Angler Exploit Kit Updates Zero-Day Exploits For Adobe
When the Blackhole exploit kit closed its final chapter after the arrest of its creator and maintainer Paunch, questions arose about which kit would rise up as its successor. The answer is seemingly here: Angler exploit kit.
The conclusion stems from the constant updating of the kit with a bunch of zero-day exploits for Adobe Flash Player. Zero-day refers to a hole in software that is unknown to the vendor. Researchers at Cisco’s Talos group published a report on the most recent Angler Flash zero-day (CVE-2015-0311), which was discovered in the kit by French researcher Kafeine.
Nick Biasini from Cisco said that 1,800 domains have been compromised by this exploit, and have been used by five IP addresses:
“These domains are associated with the landing page and exploits,” Biasini said. “None of the actual root domains appear to be compromised and are legitimately registered to owners.”

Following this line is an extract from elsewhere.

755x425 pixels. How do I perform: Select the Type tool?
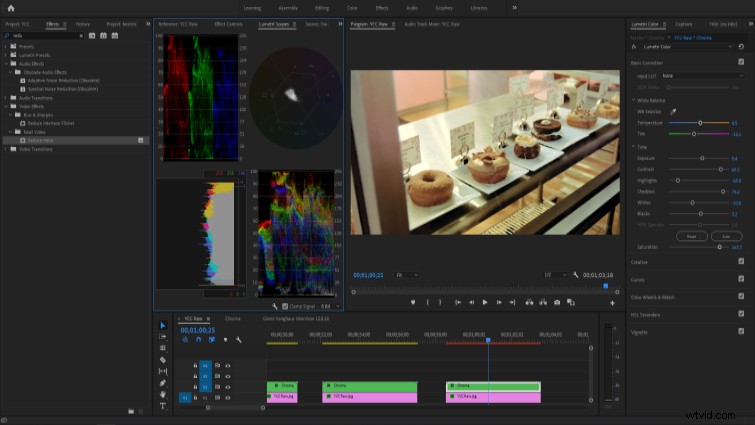pos(163,406)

The latest Angler/Flash campaign reached its peak on January 28 and 29, with almost 1,400 infections, before it tapered off two days later.

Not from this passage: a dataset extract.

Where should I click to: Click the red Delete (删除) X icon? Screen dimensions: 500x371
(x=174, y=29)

“There are enough of these domains that some of them are only seen once before being abandoned. The majority of the compromised domains are registered through GoDaddy and it appears that 50+ accounts have been compromised,” he said. “Many of these accounts control multiple domains with some controlling 45+ unique domains.”
Cisco published a sample of sub-domains involved in these attacks that were registered to one domain, and resolved to one IP address. Another set of sub-domains acts as the initial redirection page.
The attackers use malicious online advertisements to serve the exploits, by pointing to the infected sub-domains. These sites then redirect to another sub-domain, serving as the landing page and either Flash or Microsoft Silverlight exploits, which are also included in the Angler exploit kit.
“This is another example of how Angler Exploit Kit continues to differentiate itself. It changes and evolves on a constant basis producing new variation on the existing exploits as well as providing enough customization on the recent vulnerability (CVE-2015-0311) to effectively avoid reliable detection,” Biasini said. “If the first month of 2015 is any indication, the Angler Exploit Kit could have a big year.”
Kafeine spotted the Flash zero-day exploit code in Angler exploit kit. It was installing click-fraud malware “Bedep,” which is a signature malware of Angler. Further analysis revealed that the zero-day exploit could even inject malware into users’ browsers.
Adobe released a patch for customers who had enabled auto-update for Flash on the desktop before releasing an out-of-band patch two days later.